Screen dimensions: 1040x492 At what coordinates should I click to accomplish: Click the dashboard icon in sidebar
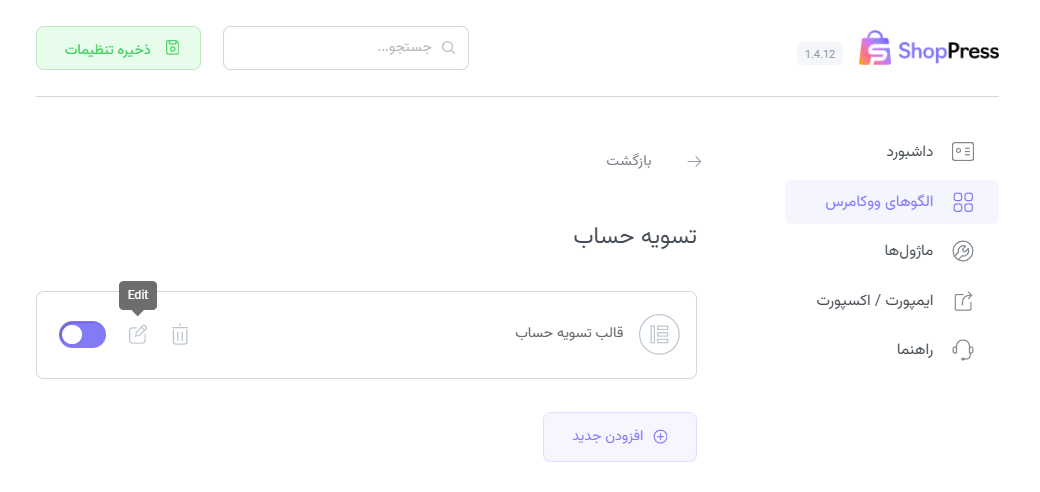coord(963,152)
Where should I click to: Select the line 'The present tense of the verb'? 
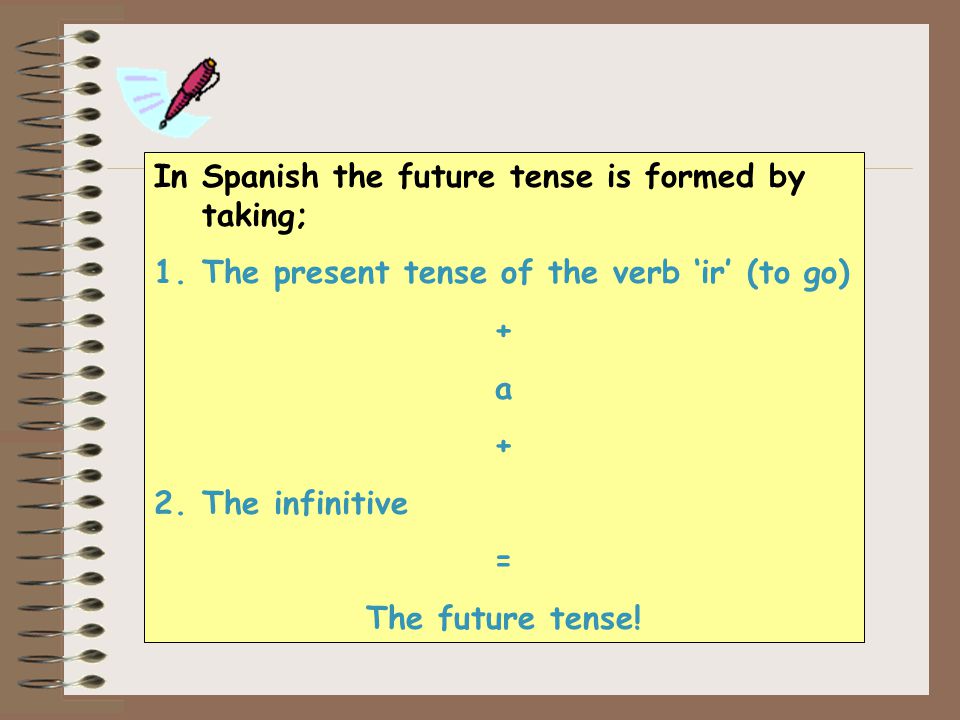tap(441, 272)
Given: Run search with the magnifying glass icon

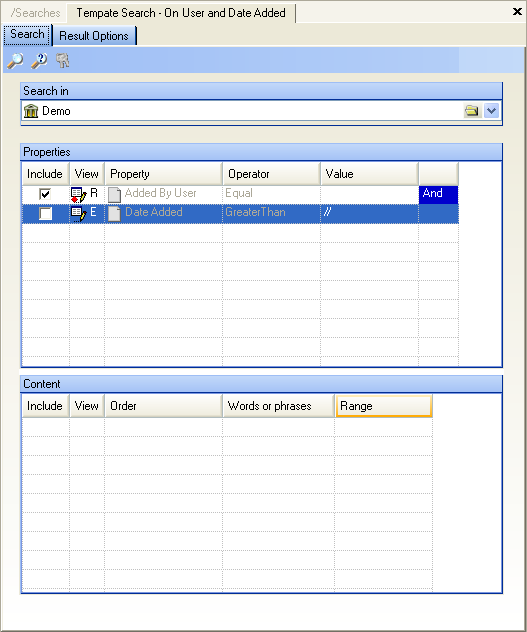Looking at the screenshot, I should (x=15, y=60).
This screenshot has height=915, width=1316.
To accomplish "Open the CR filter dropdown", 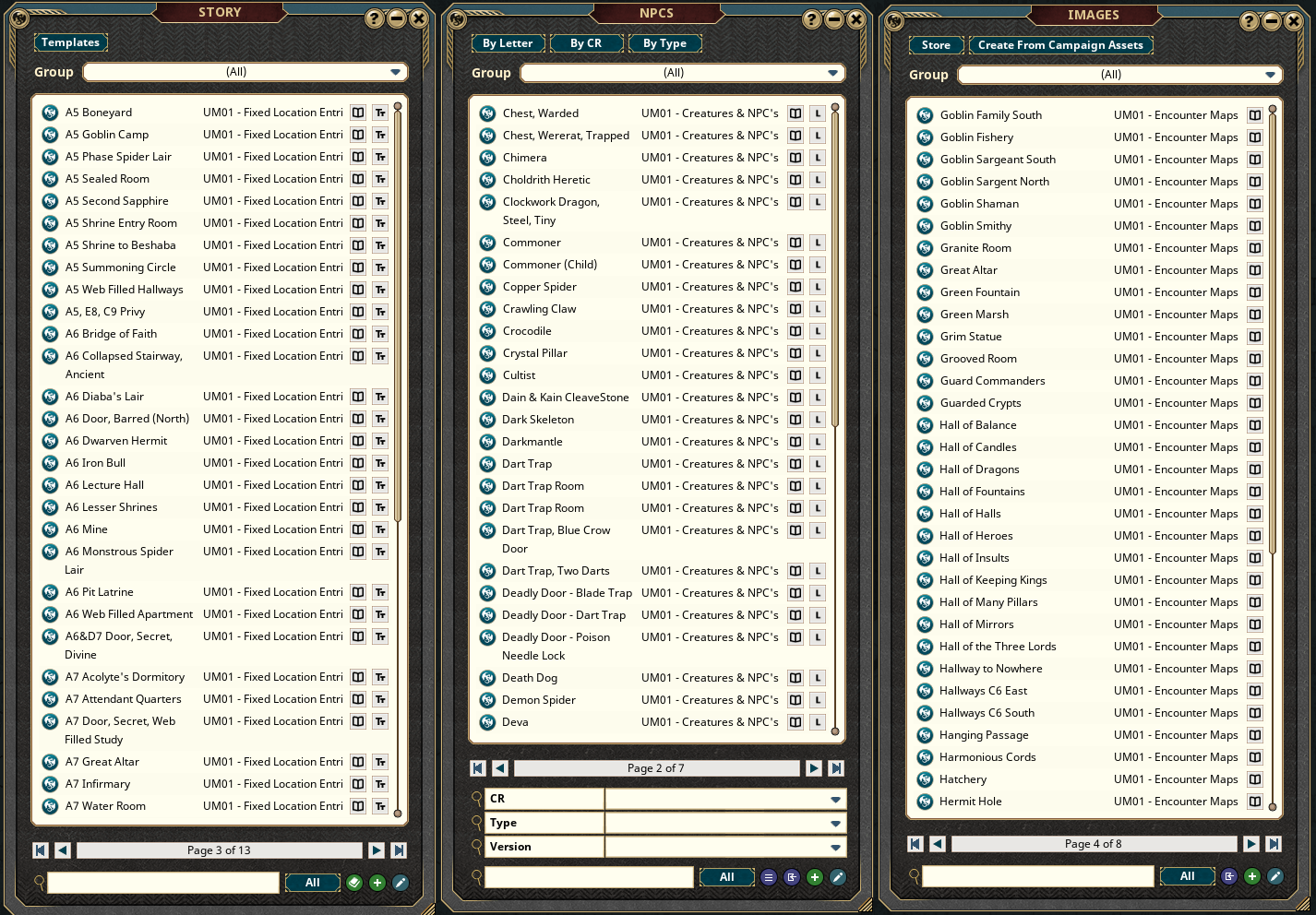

═══

REQUIREMENT ::
Rewrite the records above as a Markdown table with the columns "Row" and "Line", giving each line its row number and leaving out blank lines. Leave the pictures out of the answer.

WRITTEN SOLUTION ::
| Row | Line |
|---|---|
| 1 | Screen dimensions: 1040x492 At what coordinates should I click to accomplish: Click the dashboard icon in sidebar |
| 2 | coord(963,152) |
| 3 | Where should I click to: Select the line 'The present tense of the verb'?  |
| 4 | tap(441, 272) |
| 5 | Given: Run search with the magnifying glass icon |
| 6 | Looking at the screenshot, I should (x=15, y=60). |
| 7 | This screenshot has height=915, width=1316. |
| 8 | To accomplish "Open the CR filter dropdown",  |